It is safe to say that there is very little chance of the Elgin Marbles turning up for sale on eBay anytime soon. Even those charged with running the British Museum, currently embroiled in a growing scandal over stolen and missing artefacts, would presumably spot them on the site.
That is why it is simply laughable for Greek experts to claim the precious sculptures are at risk after the embarrassing disclosure of a series of thefts from the institution. Leading the charge is Despina Koutsoumba, the head of the Association of Greek Archaeologists, who argues the marbles would be far safer off in Greece. Well, she would think that, wouldn’t she?
Greece has long demanded the return of the ancient treasures, which were taken in the 19th century.
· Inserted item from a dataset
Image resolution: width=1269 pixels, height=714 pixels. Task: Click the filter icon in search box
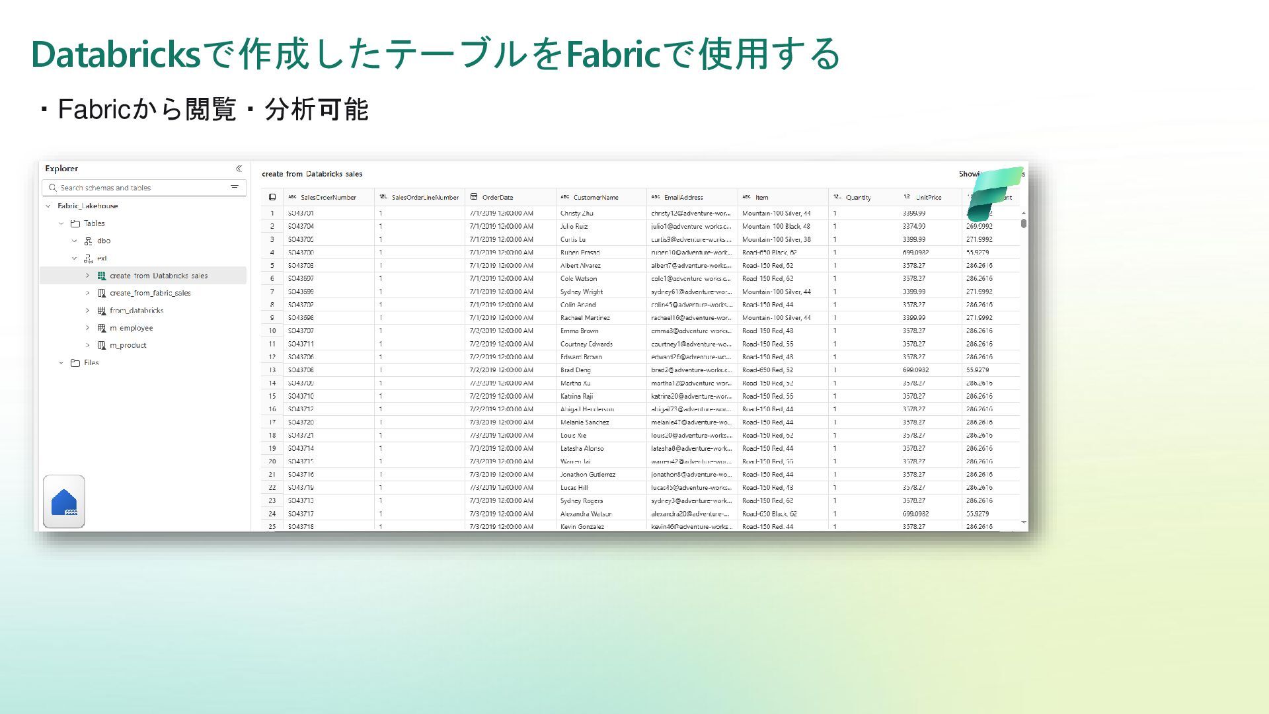click(x=234, y=187)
Tim Loughton, who chairs the all-party parliamentary group on the British Museum, spoke for sensible people everywhere when he accused Greece of ‘blatant opportunism’ in making these ridiculous claims. The Greeks certainly do their campaign for restitution no great service by resorting to such absurd arguments.
Even so, this should not disguise the real and growing crisis faced by the British Museum over its inept handling of the missing artefacts scandal. Those running the institution are vulnerable to the charge of being asleep at the wheel as well as making matters worse by being less than forthcoming in their public statements — an indefensible attitude on the part of such a prestigious cultural institution.
Crucial information has instead emerged in dribs and drabs. The museum disclosed last week that items from its collection were missing. It said that the items were ‘small pieces’ and included jewellery, glass and gems of semi-precious stones.